═══ ページの抜粋
冬枯れの中に春の兆しを探り、花に出会えなくても「それはそれでよろしい」と
心得るのが探梅の心馳せだそうですが、「せめて一輪なりとも」と期待するのが凡夫の悲しさ。

寒風吹きすさぶ中、皇居東御苑に出かけました。
数日前に雪が降り、日射しの当たらない石垣の下には斑模様の白い塊が残っています。
緑鮮やかな松、黄金色の実をたわわに付けた橘の他は寂寥とした冬景色。
裸の桜並木はいかにも寒そうです。
近づいて枝の先をよく見ると小さな蕾がほんの少しだけ頭を出し「何時出ようかな」と思案気のよう。

「さぁて 梅は 」と見渡すと白梅が一輪また一輪、紅梅は七分咲。
先ずは満足しながら「もう十日も経てば見頃かな」思いながらゆっくりと
坂道を下って行きました。
すると、何と! 満開の梅が枝を大きく広げているではありませんか。
しかも艶やかなピンク色です。

「 霜雪も いまだ過ぎねば 思はぬに
       春日の里に 梅の花見つ 」 
                            巻8-1434 大伴宿禰三林(既出)

( 霜も雪もまだ消えやらぬのに 思いもかけず春日の里で 梅の花を見たことよ )

「春日の里に」を「御苑の庭に」と置き換えると我が心境にぴったり。
さらに幸運にもメジロが花を啄んでいるのです。
══════
═══ データ欄
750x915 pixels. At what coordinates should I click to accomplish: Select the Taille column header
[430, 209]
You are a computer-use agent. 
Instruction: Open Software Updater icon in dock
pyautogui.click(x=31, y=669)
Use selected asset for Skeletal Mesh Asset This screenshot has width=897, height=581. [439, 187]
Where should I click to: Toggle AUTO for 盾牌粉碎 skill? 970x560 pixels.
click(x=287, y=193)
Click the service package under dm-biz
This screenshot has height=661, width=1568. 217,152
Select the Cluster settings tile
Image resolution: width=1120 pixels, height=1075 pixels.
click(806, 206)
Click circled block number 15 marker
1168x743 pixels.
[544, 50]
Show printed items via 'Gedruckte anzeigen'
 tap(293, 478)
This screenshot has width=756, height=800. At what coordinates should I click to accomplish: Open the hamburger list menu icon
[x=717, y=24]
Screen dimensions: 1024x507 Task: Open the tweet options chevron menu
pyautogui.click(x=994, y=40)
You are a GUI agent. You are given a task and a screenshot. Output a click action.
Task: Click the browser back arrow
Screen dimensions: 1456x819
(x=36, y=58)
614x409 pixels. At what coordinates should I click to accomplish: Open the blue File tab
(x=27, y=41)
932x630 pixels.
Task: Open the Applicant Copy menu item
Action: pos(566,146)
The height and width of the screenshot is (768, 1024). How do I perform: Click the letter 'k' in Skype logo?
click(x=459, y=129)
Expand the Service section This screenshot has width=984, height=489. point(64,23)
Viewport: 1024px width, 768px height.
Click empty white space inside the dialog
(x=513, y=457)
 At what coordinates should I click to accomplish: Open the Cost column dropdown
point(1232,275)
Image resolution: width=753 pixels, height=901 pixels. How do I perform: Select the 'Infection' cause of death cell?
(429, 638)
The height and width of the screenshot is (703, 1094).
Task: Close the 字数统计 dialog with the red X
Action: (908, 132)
══════
作業の指示
• A. 梅見の文章から、「緑鮮やかな松、黄金色の実をたわわに付けた橘の他は寂寥とした冬景色。」から「しかも艶やかなピンク色です。」までの部分をそのまま書き写して返してください。
• B. 梅見の文章で、満開の梅の花をついばんでいた鳥は何ですか。

回答の例
• A.
緑鮮やかな松、黄金色の実をたわわに付けた橘の他は寂寥とした冬景色。
裸の桜並木はいかにも寒そうです。
近づいて枝の先をよく見ると小さな蕾がほんの少しだけ頭を出し「何時出ようかな」と思案気のよう。

「さぁて 梅は 」と見渡すと白梅が一輪また一輪、紅梅は七分咲。
先ずは満足しながら「もう十日も経てば見頃かな」思いながらゆっくりと
坂道を下って行きました。
すると、何と! 満開の梅が枝を大きく広げているではありませんか。
しかも艶やかなピンク色です。

• B. メジロです。